[Screenshot grounding data]

*-*-*

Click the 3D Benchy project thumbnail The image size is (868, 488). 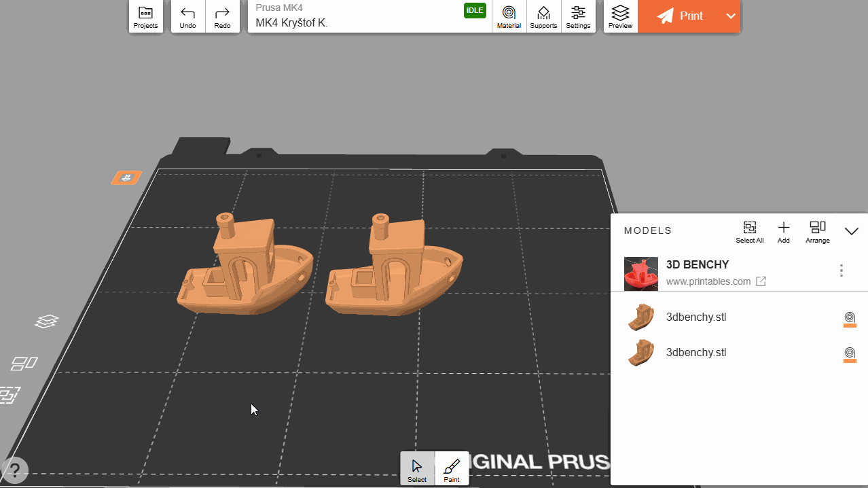pos(640,273)
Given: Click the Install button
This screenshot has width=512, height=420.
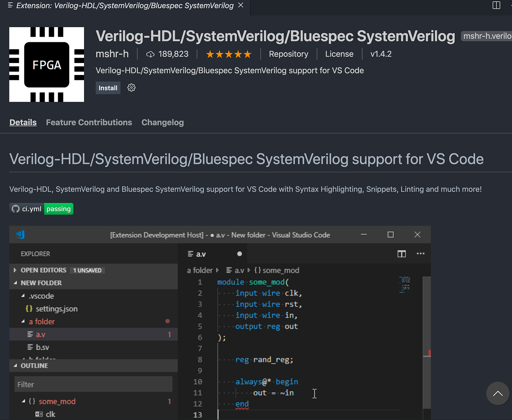Looking at the screenshot, I should click(x=108, y=87).
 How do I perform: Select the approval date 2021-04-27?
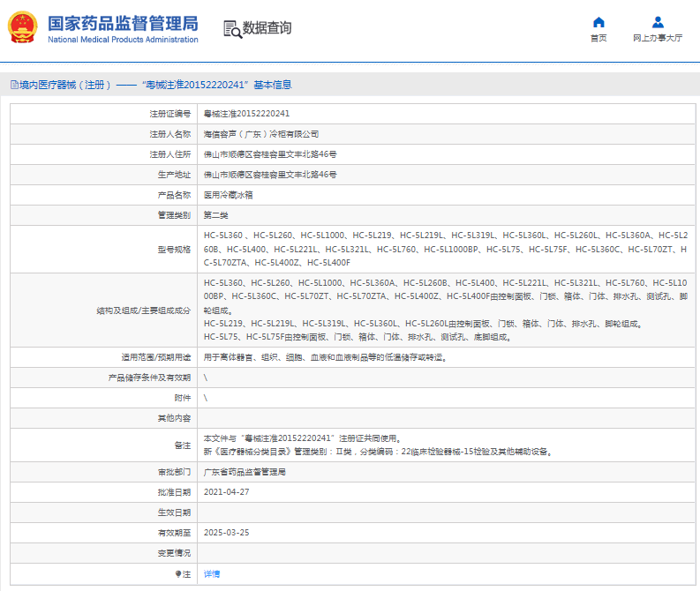[x=226, y=492]
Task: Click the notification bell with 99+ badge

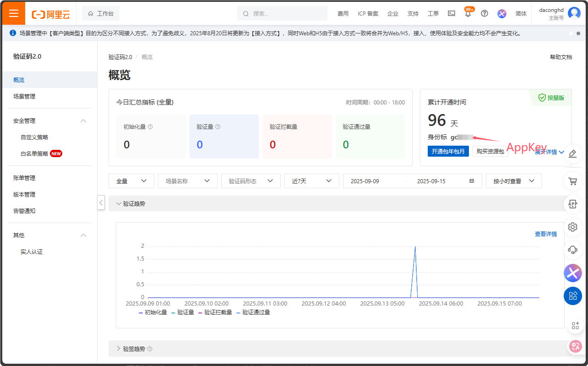Action: click(x=468, y=13)
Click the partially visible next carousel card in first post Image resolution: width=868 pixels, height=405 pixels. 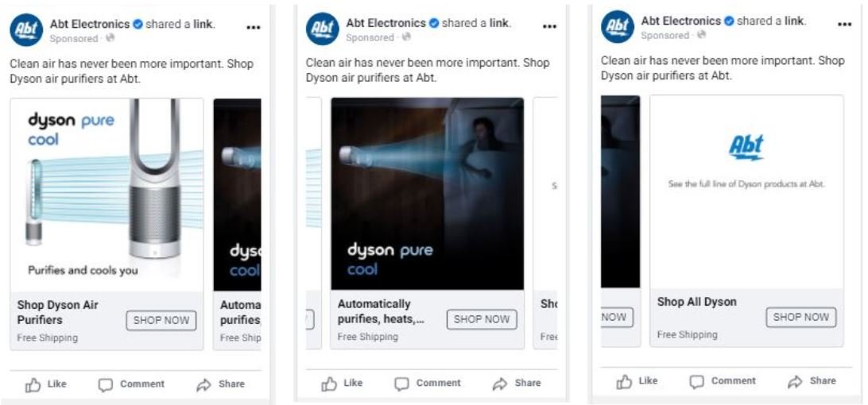pyautogui.click(x=237, y=224)
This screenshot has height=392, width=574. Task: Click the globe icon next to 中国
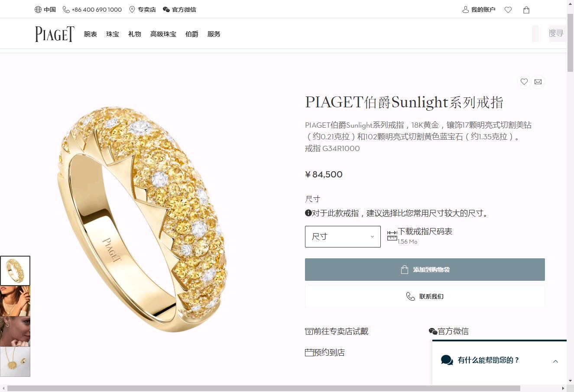(38, 10)
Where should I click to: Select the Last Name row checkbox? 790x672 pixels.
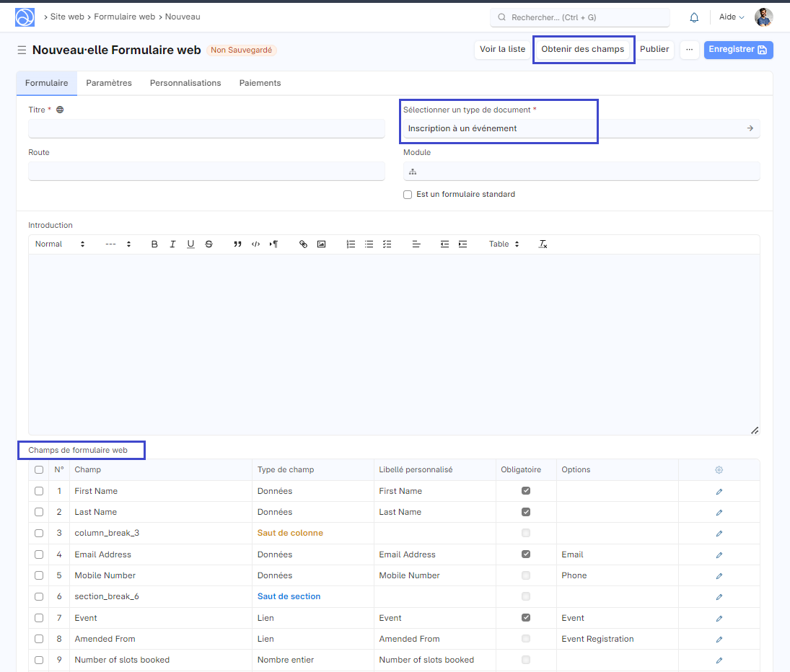(39, 512)
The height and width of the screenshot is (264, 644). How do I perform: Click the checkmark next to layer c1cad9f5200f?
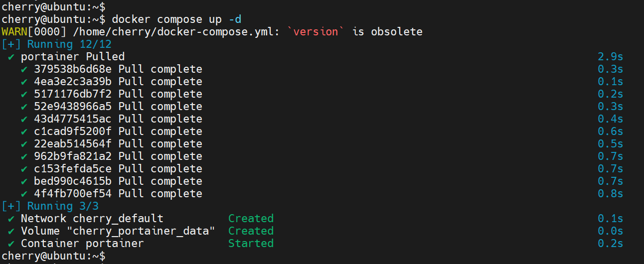point(24,132)
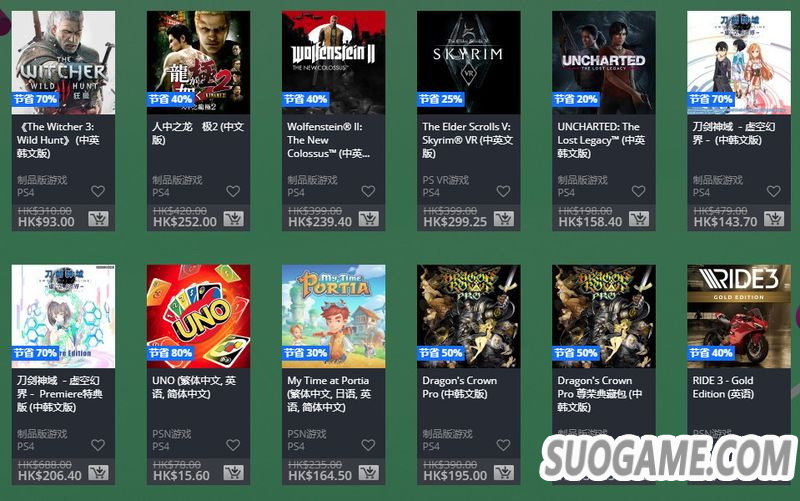Add My Time at Portia to cart
This screenshot has width=800, height=501.
click(368, 472)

*-*-*

| TASK TO COMPLETE |
The final stretch of the data, from the line with "The height and" through its last line, is to be retyped exactly; pictures are not part of the copy.

| RESPONSE TO THIS TASK |
The height and width of the screenshot is (264, 644). How do I perform: Click the checkmark next to layer c1cad9f5200f?
point(24,132)
Add My Time at Portia to cart
This screenshot has width=800, height=501.
click(368, 472)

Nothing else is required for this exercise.